Please add the output from the command: meshtastic --info

Same issue on both.

Also, I use IP addresses, not hostnames when I speak to my devices. They are all different models on different networks. I was first suspecting my IPS, but it also occurs when I am on the same ether without IPS.

Also hangs on MacOS X

dfloer commented 2 years ago

I can confirm that I'm having similar issues on both Linux (Arch, fully up-to-date as of posting) and Windows 10 (19044.1503). Both using Python 3.10.2, meshtastic 1.2.83, with1.2.55 on a v2.1 Heltec connected to WiFi with no routers or any packet filtering between it and my test machines.

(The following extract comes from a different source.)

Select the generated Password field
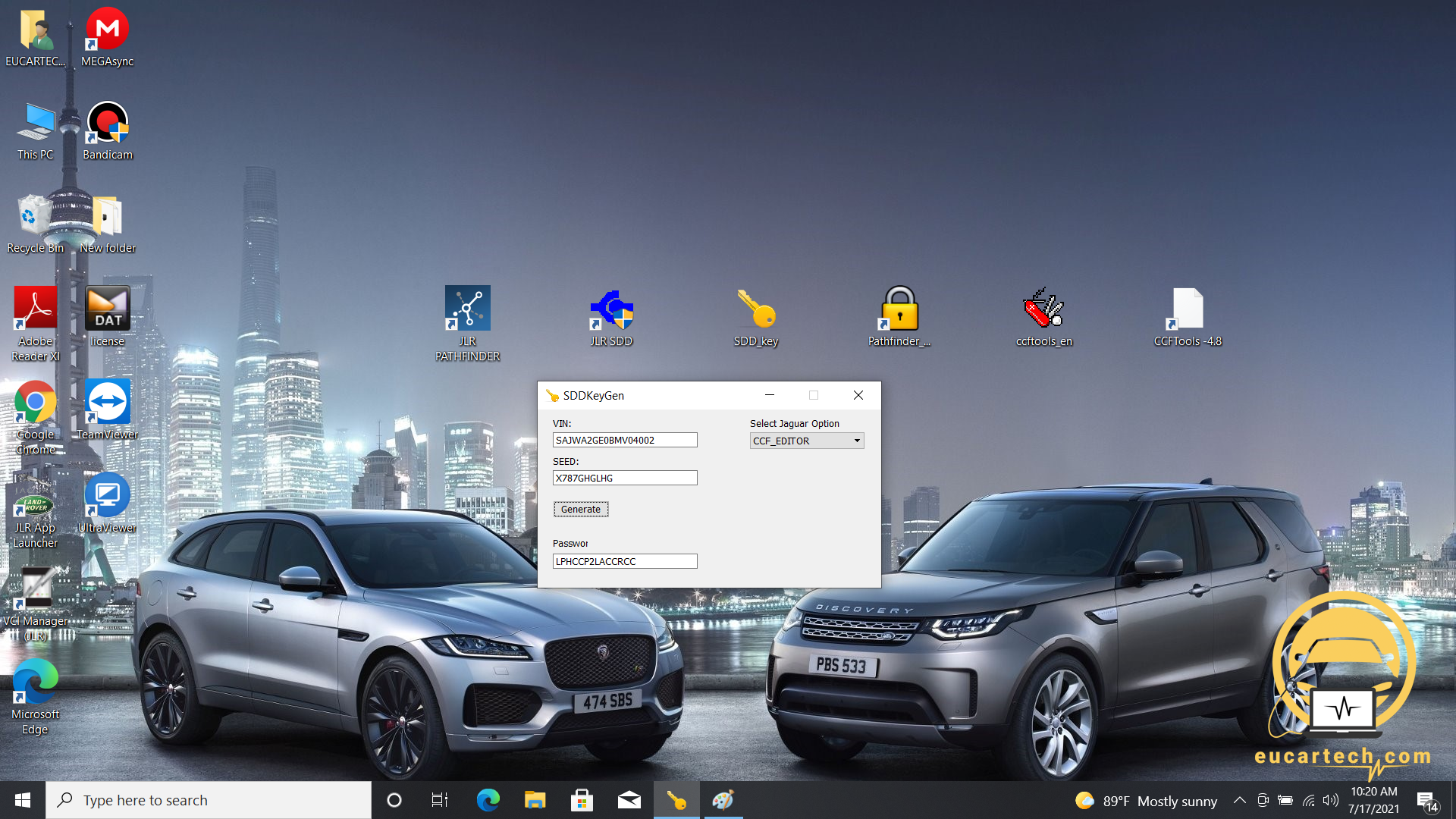Viewport: 1456px width, 819px height. click(624, 561)
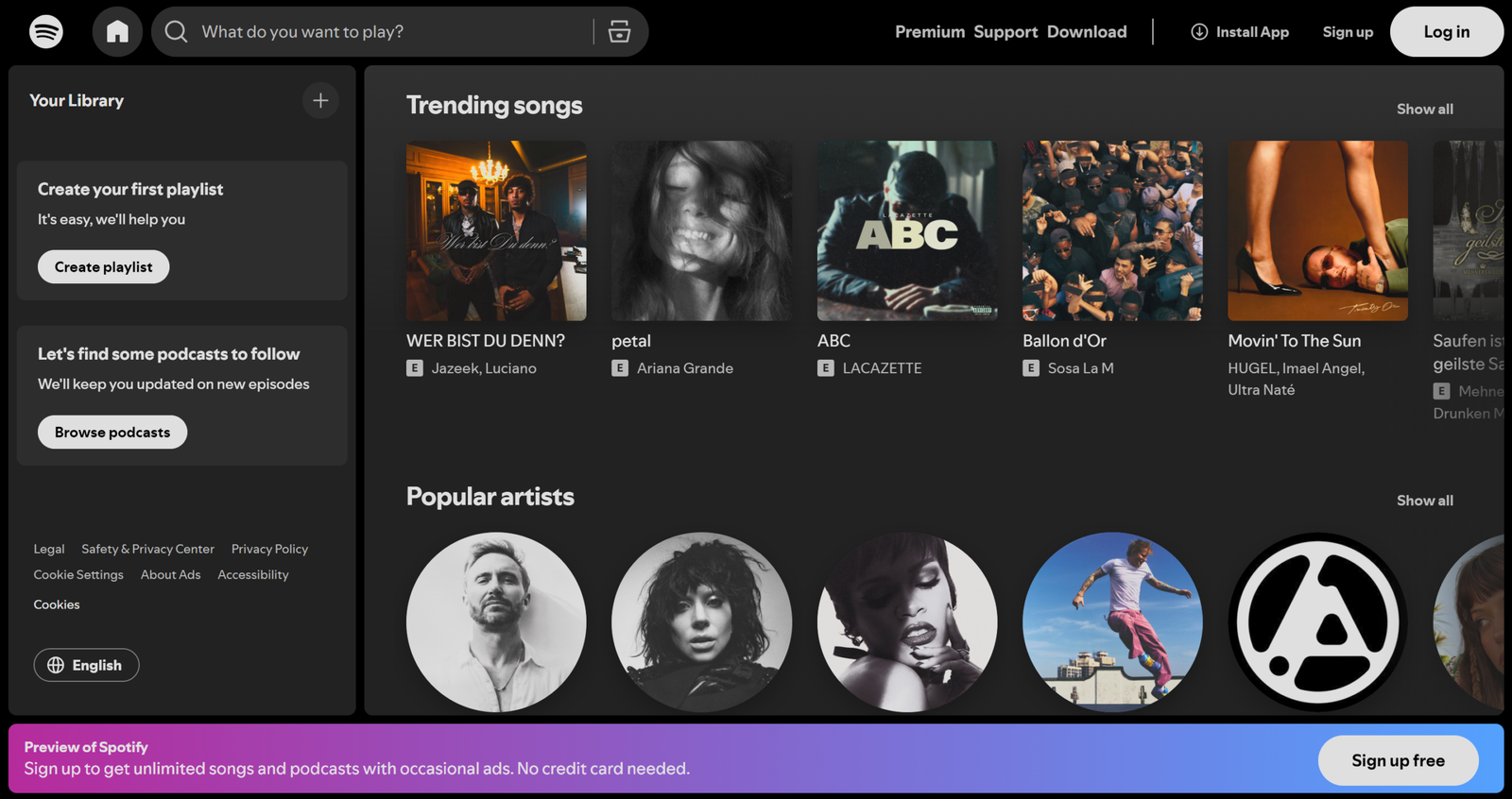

I tried both IP address and hostname.

Command run was: meshtastic --host {host|IP} --info, and it successfully completed.

I am not having the issue happen consistently. When I was first testing, it was happening every time I tried, but as I poke at it more, it stopped happening. Thinking I may have changed some code, I created a new pipenv to make sure that I was still seeing the hang, and I was only able to make it happen 4/36 attempts.

Maybe this is a race condition, but related to something with the device, rather than the library/host directly? While I didn't change anything on the node, it is part of a mesh, so there is data flowing through it, and it should be logging with the rangetest plugin as well.

mkinney commented 2 years ago

Good news! I think I found the problem. I have a fix building now.

See https://github.com/meshtastic/Meshtastic-device/pull/1266

mkinney commented 2 years ago

Please try https://github.com/meshtastic/Meshtastic-device/releases/tag/v1.2.57.f7c6955

mkinney commented 2 years ago

Per Discord message, "seems to work" - "the hang with Python".